Although I firmly believe to each their own when it comes to designing the perfect smoothie, there are a few basic components all smoothies thrive off of:
- Liquid: The liquid you choose can do a lot in terms of the flavor of your smoothie. I recommend a dairy free milk such as almond, cashew, or soy if you can tolerate it. Coconut water is also a great option, adds a sweet taste, and pumps up the hydrating power of your drink. Water or dairy milk can also be used but given the number of individuals with sensitivities to dairy I tend to lean towards non-dairy options. I also recommend staying away from juice. If looking to add some sweetness I recommend doing so through the addition of whole fruits rather than through juice which has substantially higher sugar content.
- A Base: Here is where the fruits and veggies get their time to shine! Try using frozen options to add to the creamy, cold texture of the smoothie. Frozen banana (learn from my mistakes and peel before freezing!) is great for this. I usually incorporate blueberries as they are high in antioxidants and a delicious tasting superfood! For veggies, aside from the usual spinach, try using frozen kale (stems removed) or frozen cauliflower. I typically buy mine fresh then freeze it, but I’m sure buying pre-frozen tastes the same.
- Protein: An essential component to help keep you feeling fuller longer.
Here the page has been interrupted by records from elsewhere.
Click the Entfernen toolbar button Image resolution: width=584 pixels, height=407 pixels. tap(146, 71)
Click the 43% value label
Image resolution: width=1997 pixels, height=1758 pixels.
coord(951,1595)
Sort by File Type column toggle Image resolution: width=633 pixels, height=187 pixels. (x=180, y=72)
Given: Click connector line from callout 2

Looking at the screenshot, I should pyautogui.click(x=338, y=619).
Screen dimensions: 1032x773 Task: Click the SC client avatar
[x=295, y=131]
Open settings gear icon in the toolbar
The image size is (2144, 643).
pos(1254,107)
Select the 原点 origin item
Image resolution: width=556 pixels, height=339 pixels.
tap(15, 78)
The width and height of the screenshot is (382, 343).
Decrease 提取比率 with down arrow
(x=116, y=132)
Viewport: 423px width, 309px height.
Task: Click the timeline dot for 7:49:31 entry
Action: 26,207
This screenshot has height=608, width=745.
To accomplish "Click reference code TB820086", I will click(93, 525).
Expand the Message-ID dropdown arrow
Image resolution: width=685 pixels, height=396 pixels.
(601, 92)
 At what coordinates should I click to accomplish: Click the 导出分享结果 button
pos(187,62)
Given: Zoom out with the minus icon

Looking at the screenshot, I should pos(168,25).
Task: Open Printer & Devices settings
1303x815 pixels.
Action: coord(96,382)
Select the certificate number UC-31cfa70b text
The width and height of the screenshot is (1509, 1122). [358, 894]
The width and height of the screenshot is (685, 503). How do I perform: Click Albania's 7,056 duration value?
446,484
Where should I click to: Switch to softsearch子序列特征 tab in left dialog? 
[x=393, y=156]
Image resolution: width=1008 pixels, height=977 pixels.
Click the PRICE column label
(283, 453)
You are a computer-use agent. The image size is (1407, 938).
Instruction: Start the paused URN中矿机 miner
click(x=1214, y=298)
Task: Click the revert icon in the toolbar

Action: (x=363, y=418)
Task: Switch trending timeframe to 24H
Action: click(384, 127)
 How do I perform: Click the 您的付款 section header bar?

This is also an easy way to get extra protein into your diet if you limit other sources of protein (meat, fish, eggs, etc.). There are a lot of protein powders on the market with a scary number of ingredients in them. Look for an organic version with ingredients that you can read (ie no scary chemicals or preservatives). Personally I look for rice or pea based proteins. Should you choose a whey based protein, just be aware that whey contains dairy! Two of the brands I love are Ritual and Vega Protein.
Also – let us not forget nuts! Nut butters are another great way to add protein and delicious flavor to your drink.
- Bonus: I highly recommend picking a few superfoods, like those listed above, and tossing them into your smoothie. It’s easy to spend a lot of time and turn your kitchen into a war zone if you over complicate the ingredient list. That is why I recommend picking one or two additional superfoods to add at a time. Mix and match them depending on your specific nutrition needs and to keep things interesting. For example, add some matcha powder when in need of an energy boost, or collagen peptides when trying to improve digestive health, hair, skin or nails.
I’m realizing I could probably do a whole other post just on the benefits of the various superfoods listed above. More to come!
And with that, I hope you will consider making smoothies a regular part of your diet!